Isabella wrote that the Heaton home was “at the upper end of the garden” behind her house, so it was only a few easy steps to visit Minie, or gather her up to take her back to Isabella’s own home for a visit and some pampering.
Minie grew up loving Jesus and trusting God. When Minie’s parents had to take a week-long trip, Minie stayed with Isabella and “Auntie Belle’s” mother and father. As Isabella walked Minie through the garden to the Macdonald home to spend her first night there, wise little Minie gave Isabella this advice:
“Auntie Belle, you must say your prayers every night and morning, always, no matter if your mamma is away; because God isn’t away, you know—he never packs his trunk and goes on a journey.”
Isabella adored her Minie, and spent precious time with her every day.
When Isabella married the Reverend Gustavus “Ross” Alden in 1866, she chose Minie’s fourth birthday as her wedding day, and Minie enjoyed special privileges throughout the day. She even joined the bride and groom on their ride in a beautiful barouche to the train station after the ceremony and reception. Thereafter, Minie often visited Isabella and Ross, who lived not far away.
In 1870, when Minie was eight years old, Isabella’s father became ill, and it was clear to everyone in the family that he was dying.
Minie and Isabella spent most of their summer in Isaac Macdonald’s room, keeping him company and soothing him when needed. Isabella wrote:
It was her delight to fan him, to arrange the pillows for him, to read to him in her soft, gentle voice; to sing to him when he was restless and feverish.
Minie would recite many little pieces to him, but his favorite was:
Many kinds of darkness In the world are found; There’s sin, there’s want, there’s sorrow, So we must shine. You, in your little corner, And I, in mine.

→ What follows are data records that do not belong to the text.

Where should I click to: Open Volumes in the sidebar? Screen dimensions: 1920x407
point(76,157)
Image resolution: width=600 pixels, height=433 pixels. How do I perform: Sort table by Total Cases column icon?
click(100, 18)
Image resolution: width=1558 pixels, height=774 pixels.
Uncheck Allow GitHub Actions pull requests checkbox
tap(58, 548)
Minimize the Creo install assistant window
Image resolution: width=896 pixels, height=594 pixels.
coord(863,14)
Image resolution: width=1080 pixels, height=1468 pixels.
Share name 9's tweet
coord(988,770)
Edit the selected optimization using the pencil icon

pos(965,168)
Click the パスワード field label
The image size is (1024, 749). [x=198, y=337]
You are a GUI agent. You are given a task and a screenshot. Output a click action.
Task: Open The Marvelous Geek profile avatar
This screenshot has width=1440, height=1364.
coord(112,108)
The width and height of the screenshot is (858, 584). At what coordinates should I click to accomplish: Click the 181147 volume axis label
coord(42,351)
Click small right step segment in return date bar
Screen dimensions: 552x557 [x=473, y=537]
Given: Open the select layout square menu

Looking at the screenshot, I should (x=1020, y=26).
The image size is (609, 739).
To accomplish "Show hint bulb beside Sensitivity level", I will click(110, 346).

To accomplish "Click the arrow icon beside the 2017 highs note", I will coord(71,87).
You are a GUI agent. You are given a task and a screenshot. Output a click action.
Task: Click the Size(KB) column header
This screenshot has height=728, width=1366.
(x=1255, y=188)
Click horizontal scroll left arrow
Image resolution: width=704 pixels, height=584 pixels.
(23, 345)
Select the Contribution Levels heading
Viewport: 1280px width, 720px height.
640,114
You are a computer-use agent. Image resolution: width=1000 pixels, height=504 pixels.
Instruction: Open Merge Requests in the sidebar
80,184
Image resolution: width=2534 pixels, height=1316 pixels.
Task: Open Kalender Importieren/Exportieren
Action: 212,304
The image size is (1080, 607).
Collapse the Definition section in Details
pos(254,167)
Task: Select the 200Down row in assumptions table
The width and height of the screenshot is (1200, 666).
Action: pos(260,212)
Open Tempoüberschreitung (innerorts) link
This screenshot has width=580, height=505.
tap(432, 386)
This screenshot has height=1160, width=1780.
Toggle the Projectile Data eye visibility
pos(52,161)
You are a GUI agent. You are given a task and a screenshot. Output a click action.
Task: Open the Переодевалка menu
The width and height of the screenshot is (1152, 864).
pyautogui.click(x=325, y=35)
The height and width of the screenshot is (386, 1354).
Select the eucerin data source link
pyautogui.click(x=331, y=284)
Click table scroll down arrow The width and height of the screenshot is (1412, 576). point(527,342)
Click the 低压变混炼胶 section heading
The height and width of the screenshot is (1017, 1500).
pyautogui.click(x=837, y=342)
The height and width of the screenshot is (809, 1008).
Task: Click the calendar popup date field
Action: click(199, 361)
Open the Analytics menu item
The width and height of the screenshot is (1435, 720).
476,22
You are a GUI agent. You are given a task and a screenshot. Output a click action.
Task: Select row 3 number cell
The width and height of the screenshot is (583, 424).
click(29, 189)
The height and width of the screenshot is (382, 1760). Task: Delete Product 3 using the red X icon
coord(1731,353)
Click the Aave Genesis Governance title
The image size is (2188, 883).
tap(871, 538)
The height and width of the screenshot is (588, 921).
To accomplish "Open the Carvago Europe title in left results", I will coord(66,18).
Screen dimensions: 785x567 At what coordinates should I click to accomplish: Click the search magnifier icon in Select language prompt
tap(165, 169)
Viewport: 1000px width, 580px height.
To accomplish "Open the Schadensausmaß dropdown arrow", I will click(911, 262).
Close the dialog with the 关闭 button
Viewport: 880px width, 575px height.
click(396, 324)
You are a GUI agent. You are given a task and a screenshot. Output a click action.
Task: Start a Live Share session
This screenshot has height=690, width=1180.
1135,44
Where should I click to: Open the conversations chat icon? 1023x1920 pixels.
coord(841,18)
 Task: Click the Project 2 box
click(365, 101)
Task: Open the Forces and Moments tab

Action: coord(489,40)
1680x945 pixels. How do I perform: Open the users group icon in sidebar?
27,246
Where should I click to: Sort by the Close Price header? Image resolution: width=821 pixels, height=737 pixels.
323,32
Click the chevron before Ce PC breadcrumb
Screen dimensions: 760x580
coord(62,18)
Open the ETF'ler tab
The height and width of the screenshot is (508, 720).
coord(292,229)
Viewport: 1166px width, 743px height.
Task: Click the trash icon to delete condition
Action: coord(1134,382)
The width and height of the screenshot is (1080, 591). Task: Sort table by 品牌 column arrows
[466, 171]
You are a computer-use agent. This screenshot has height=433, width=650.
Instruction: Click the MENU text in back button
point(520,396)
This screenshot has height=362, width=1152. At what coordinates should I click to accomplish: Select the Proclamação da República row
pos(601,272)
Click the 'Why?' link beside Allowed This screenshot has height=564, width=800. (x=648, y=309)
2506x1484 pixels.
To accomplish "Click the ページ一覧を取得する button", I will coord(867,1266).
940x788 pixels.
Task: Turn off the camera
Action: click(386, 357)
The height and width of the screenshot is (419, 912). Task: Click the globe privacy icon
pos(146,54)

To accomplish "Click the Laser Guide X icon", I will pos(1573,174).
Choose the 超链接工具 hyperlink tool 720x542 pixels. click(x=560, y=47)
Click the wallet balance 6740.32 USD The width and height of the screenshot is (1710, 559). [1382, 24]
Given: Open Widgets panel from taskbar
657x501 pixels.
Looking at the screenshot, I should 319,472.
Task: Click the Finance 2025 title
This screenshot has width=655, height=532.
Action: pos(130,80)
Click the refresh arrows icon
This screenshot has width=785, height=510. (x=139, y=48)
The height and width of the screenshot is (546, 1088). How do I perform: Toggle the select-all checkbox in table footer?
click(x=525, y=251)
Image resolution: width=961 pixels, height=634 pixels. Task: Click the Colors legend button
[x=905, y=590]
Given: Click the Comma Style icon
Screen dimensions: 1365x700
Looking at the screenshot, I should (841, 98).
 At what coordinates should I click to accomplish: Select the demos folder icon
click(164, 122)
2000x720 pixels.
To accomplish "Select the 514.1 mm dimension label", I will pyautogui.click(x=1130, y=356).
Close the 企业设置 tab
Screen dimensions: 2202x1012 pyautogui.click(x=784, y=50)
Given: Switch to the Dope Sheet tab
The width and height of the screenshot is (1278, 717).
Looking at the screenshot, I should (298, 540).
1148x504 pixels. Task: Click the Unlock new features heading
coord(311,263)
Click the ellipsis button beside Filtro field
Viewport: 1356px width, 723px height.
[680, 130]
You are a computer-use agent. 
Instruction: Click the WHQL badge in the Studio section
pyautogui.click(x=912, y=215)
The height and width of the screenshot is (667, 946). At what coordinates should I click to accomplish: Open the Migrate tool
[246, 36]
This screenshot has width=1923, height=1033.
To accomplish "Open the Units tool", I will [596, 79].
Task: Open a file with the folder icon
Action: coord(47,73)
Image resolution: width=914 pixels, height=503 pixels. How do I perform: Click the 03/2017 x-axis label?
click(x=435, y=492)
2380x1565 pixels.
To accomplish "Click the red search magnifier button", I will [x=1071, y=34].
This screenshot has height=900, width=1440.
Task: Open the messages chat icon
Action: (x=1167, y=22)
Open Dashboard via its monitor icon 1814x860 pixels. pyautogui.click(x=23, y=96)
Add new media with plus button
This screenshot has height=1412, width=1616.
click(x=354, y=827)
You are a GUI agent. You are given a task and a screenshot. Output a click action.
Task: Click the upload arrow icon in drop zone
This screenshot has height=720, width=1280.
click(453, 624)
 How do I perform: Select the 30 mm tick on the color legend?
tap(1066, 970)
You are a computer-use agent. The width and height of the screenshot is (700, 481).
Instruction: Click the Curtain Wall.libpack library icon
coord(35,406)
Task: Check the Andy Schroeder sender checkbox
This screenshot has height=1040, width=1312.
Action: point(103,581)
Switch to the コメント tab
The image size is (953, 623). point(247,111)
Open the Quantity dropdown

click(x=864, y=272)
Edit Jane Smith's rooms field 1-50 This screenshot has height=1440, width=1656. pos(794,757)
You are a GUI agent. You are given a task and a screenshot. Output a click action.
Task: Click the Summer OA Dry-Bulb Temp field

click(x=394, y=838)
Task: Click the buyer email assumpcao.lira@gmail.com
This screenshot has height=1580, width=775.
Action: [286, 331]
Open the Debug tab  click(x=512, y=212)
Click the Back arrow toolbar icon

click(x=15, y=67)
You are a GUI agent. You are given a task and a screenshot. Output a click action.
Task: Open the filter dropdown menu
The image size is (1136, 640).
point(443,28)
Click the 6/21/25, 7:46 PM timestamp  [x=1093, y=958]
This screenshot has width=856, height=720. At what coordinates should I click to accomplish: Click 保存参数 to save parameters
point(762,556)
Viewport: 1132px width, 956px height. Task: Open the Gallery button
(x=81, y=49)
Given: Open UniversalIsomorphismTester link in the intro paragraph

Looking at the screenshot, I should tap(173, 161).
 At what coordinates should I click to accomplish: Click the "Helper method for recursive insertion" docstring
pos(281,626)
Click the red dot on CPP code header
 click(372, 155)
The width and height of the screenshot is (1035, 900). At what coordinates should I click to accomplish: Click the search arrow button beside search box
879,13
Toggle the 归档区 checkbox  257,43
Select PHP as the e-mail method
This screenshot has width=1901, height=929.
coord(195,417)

Isabella’s father died on July 26, 1870, not long after Minie finished singing one of his favorite hymns to him. The entire family grieved, but Minie cheered Isabella with this perspective:
“Oh, Auntie Belle, if he could only have taken us all right up to heaven with him, how sweet it would have been.”
By 1875, Minie was a vibrant, active fourteen-year-old; but in December of that year, she, too, fell ill. She was sick only a week, Isabella later wrote. Minie died on December 30.
A week later, Isabella wrote of the loss of her “special darling” in a letter to her Pansy Society, which she published in The Pansy magazine.
“Last Thursday at midnight the Lord Jesus called our darling Minie. He wanted her to come up to His beautiful home to live. She was not one bit afraid to go, for she knew and loved Jesus, and remembered His promise that she should come up there some day.
“Minie is resting today and forever with Him. But, oh—we miss her so!
“Still, we cannot help being glad that she will never be sick, or afraid, or unhappy anymore; and that we are all invited to come and live if we choose in that beautiful world, by and by. I choose. Do not you? I have promised to follow His directions. Have you? I am surely going, are you?”
As always, Isabella turned her heartbreak into an opportunity to talk to her young readers about God’s promise of salvation through Christ.
She received many replies from young members of her Pansy Society, and later said, “I like to think that dear Minie has already welcomed precious friends to that eternal home. It is a joy to me to linger over the memory of the earthly life of this young disciple who was not quite fifteen when God called her home.”
Now you know what inspired Isabella to create a “Minie” character in her Ester Ried books, in her novels Chrissy’s Endeavor, Only Ten Cents, and so many others. In each story, Isabella paid a small tribute to her “special darling,” little Minie Heaton.